▸ **Prompt**: Hunt through the entries for the word "title" and copy each line in which it appears.

▸ **Material to process**:

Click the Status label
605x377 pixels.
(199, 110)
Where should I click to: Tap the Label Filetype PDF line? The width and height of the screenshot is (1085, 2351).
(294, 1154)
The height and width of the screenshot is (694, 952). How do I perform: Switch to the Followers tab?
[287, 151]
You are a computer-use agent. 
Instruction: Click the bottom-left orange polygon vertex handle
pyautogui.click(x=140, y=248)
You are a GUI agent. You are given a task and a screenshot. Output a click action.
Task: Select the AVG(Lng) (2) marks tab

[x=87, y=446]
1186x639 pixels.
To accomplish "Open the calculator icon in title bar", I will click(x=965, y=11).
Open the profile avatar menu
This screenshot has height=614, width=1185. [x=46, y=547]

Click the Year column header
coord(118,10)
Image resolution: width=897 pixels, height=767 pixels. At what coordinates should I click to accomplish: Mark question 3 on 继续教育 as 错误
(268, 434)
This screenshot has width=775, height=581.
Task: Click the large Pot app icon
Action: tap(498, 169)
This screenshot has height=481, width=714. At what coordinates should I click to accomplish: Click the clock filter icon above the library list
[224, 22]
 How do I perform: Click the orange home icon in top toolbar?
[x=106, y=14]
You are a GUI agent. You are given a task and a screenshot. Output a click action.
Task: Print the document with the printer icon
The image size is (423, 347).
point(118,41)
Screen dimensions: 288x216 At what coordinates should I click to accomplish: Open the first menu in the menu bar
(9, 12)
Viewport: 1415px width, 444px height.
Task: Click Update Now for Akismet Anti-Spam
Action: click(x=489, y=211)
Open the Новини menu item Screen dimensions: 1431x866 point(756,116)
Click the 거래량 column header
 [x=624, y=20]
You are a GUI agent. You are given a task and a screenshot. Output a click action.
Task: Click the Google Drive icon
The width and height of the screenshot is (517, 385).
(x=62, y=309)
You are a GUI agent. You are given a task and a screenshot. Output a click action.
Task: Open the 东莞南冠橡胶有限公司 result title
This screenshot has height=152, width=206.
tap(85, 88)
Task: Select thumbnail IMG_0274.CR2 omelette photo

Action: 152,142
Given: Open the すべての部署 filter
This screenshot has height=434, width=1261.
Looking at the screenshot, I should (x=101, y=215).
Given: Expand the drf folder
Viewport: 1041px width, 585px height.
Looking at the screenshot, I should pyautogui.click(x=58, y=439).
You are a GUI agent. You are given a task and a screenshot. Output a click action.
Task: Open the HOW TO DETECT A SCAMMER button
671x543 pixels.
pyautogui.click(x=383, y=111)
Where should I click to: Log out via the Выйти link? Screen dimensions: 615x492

▸ **Task answer**:
To accomplish "Open the calculator icon in title bar", I will click(x=965, y=11).
Task: Open the 东莞南冠橡胶有限公司 result title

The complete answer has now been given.